▶ Page extract
*** Begin section ***
I think Rorty's distinction is spot on. I'm talking about a movement sparked by the disruptions of AI to rework the entire apparatus of teaching in higher ed and you want a campaign to fix a problem caused by AI. Experimentation is precisely where I think we should start, and a technical solution aimed at preserving the analytic essay is an interesting experiment. Like Rorty, I'm a pragmatist, though I use the term "process philosophy" these days to avoid the confusion over James's poorly chosen term. So, I am open to different approaches and believe there are multiple paths.
In any case, glad you found time to post an essay. There is so little external reward for academics writing on the internet for free, but I'm convinced that online essays about our instructional practices are one way to build the movement I'm looking for.
The concept of watermarking LLM output, in spite of high profile supporters and papers on ArXiv etc, just doesn’t make sense.
It’s trivial to bypass any watermarking. Selectively edit the text, and you break the pattern.
The scenario of hunting down rogue LLMs built without watermarking is a totalitarian nightmare. Do people not understand that LLMs are everywhere, and that free and open source LLMs can easily be installed locally by anyone with a sufficiently powerful GPU on their computer?
Sam Altman experimenting in a lab with watermarking ChatGPT output is very 2023. Promises of watermarked LLM output need to be set alongside promises like “2025 will be the year of Agentic AI; corporations will hire AI agents in 2025” and “we will have AGI by 2027.”
*** End section ***
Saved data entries
*** Begin section ***
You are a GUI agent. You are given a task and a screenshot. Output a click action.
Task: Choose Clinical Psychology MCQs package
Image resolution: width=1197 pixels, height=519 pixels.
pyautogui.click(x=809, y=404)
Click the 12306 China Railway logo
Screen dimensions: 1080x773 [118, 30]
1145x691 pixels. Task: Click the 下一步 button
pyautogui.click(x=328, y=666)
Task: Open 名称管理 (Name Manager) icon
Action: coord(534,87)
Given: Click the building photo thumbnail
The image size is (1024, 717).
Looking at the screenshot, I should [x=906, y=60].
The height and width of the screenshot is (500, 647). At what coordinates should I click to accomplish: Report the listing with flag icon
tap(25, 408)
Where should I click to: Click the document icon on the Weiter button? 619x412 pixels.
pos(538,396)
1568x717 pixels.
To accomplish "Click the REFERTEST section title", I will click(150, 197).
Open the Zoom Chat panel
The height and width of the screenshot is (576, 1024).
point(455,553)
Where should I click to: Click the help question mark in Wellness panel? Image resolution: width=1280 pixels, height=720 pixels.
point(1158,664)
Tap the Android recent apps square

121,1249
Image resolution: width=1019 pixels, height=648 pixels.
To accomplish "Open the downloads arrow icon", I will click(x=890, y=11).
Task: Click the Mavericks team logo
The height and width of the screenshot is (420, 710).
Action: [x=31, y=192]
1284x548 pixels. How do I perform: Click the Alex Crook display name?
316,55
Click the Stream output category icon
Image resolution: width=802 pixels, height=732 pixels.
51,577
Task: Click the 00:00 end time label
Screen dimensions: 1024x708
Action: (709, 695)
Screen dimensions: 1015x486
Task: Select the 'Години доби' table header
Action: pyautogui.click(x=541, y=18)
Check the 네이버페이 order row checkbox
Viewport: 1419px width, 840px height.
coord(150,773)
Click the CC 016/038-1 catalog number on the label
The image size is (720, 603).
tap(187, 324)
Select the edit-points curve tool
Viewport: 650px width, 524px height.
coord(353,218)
*** End section ***
▶ What is being asked
According to the thread above, how can watermarking of LLM output be bypassed?

▶ Response to the exercise
By selectively editing the text, which breaks the pattern.